Stores want their aisles set up a certain way, even if they are not the ones showing any product.
So when the time finally came to reconstruct Bumby Ave. in Orlando, Fla., the city was careful not to stray from the original floor plan, which called for breaking up the 4,800-linear-foot project into nine sections—the closest resemblance to aisles at a road site.
“We actually gave them a value-engineering proposal to do it in effectively three phases, but [the city of Orlando] was very hesitant to do that because they felt like they had committed to a particular traffic-control plan in the original bid process, which they had sold to the local businesses,” Jeff Roberts, president, Roadway Management Inc., told ROADS & BRIDGES. Roadway Management is part of Hubbard Construction Co., which was the prime contractor on the Bumby job. “They were afraid that any variation from that phasing plan was going to lead to some sort of legal action if they had been inconvenienced at all.”
Hubbard Construction Co. stayed between the lines, but simply could not contain success as the Bumby Avenue project won a 2011 ROADS & BRIDGES/Asphalt Recycling and Reclaiming Association Recycling Award in the Full-Depth Reclamation category.
“I think if Bumby had not gone well, the city of Orlando would have seriously reconsidered doing any more [FDR] for a while,” remarked Roberts. “They have bought into it. They like it.”
“It was the first time that I had actually been involved with a reclamation project, but it went really well,” Paul Crouter, project manager for the city of Orlando, told ROADS & BRIDGES. “Just being able to close connecting roads for brief amounts of time while they were doing the grading and reclamation was extremely beneficial. We did not have a lot of shutdown.”
Soil and lime
Bumby Avenue had been seriously on hold for quite some time. A victim of a lack of funding, the shopping route was having a hard time keeping it together. Block cracking and potholes were prevalent, and nothing was planned in the immediate future until the state of Florida stumbled across a bundle of cash for shovel-ready projects.
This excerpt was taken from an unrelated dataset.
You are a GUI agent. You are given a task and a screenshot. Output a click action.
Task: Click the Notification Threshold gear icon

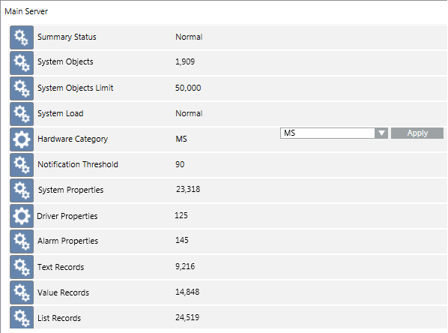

The Bumby Avenue FDR project was funded entirely by American Recovery & Reinvestment Act money, and the full-depth reclamation process saved Orlando $800,000.
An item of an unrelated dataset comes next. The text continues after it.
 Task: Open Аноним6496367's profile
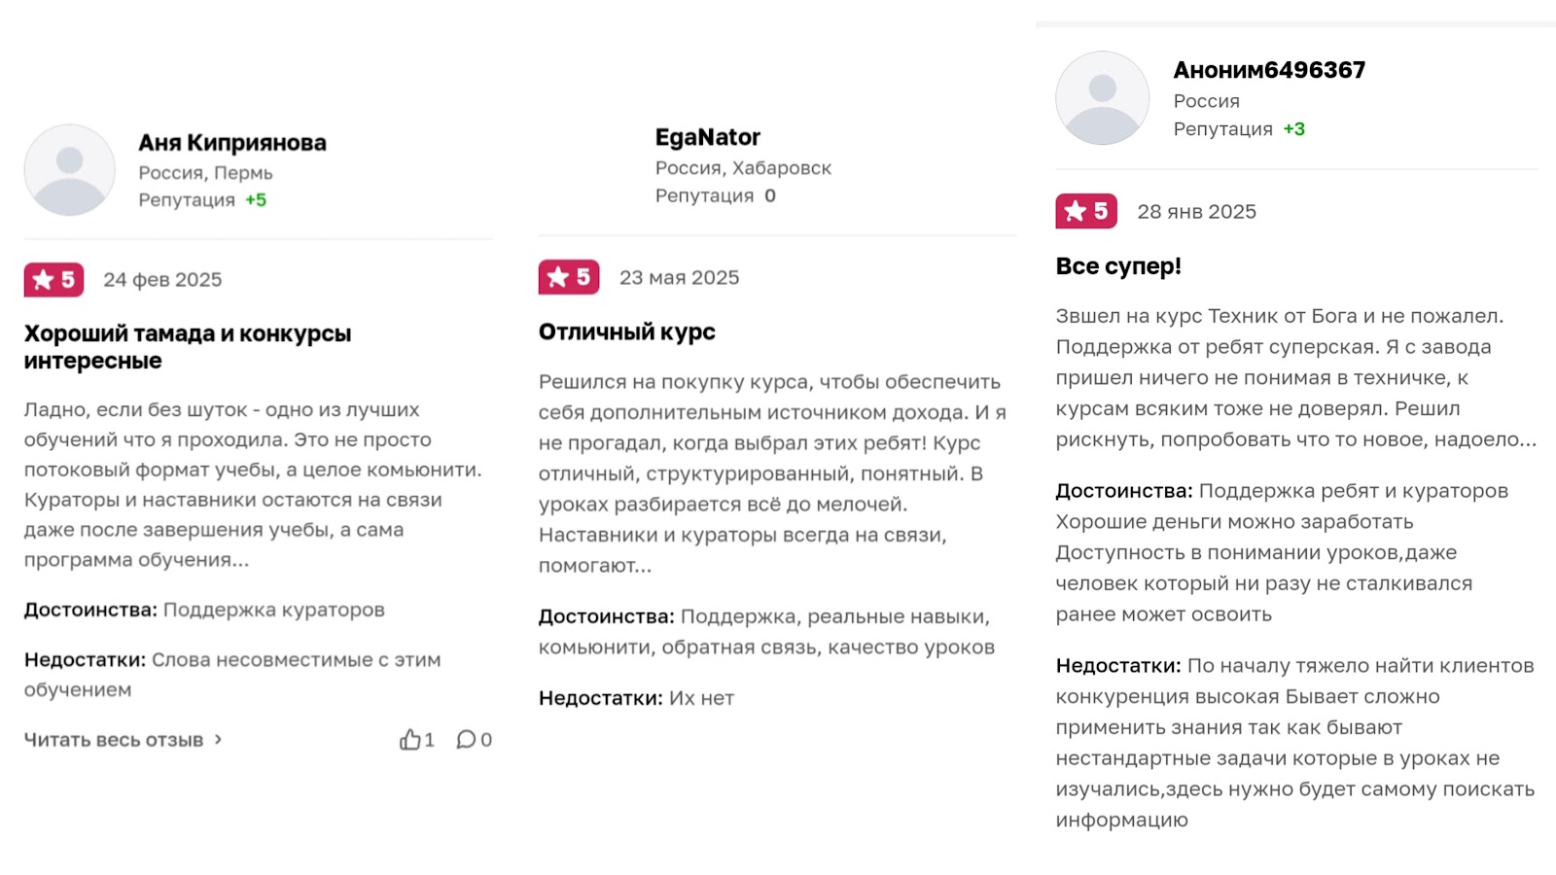(1268, 69)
“The road was on the verge of really slipping away on them,” said Roberts.
“It was poor,” added Crouter. “It had been resurfaced many times with different sections of the road having different sub-bases.”
The road consisted of two sections: soil cement and lime rock. The soil cement sections consisted of six of the project’s nine phases, with the lime rock section taking up the other three. According to Roberts, the soil cement work was broken down even further (two three-phase portions) due to the location of major intersections and a dairy, which produces truck traffic at all hours of the day. The city of Orlando wanted all the work to be done during daylight hours, and that decision catered more toward an old historic district than the strip of businesses.
“They simply did not want the noise at night,” said Roberts.
However, effective phasing was especially beneficial for local businesses leading up to the holiday season when work concentrated on the residential side of the project.
A Wirtgen Reclaimer WR2500S was the first on the scene, pulverizing 11 in. of existing pavement and base. When pulverizing was complete, 3 in. of material was removed to match the level of existing curb and gutter, and the remaining 8 in. of pulverized material was stabilized with asphalt emulsion material. Mariani Asphalt, Tampa, supplied the SS 1h emulsion. A Hamm HD+ 120 VO handled compaction duties and helped establish the template that included a 2% cross slope.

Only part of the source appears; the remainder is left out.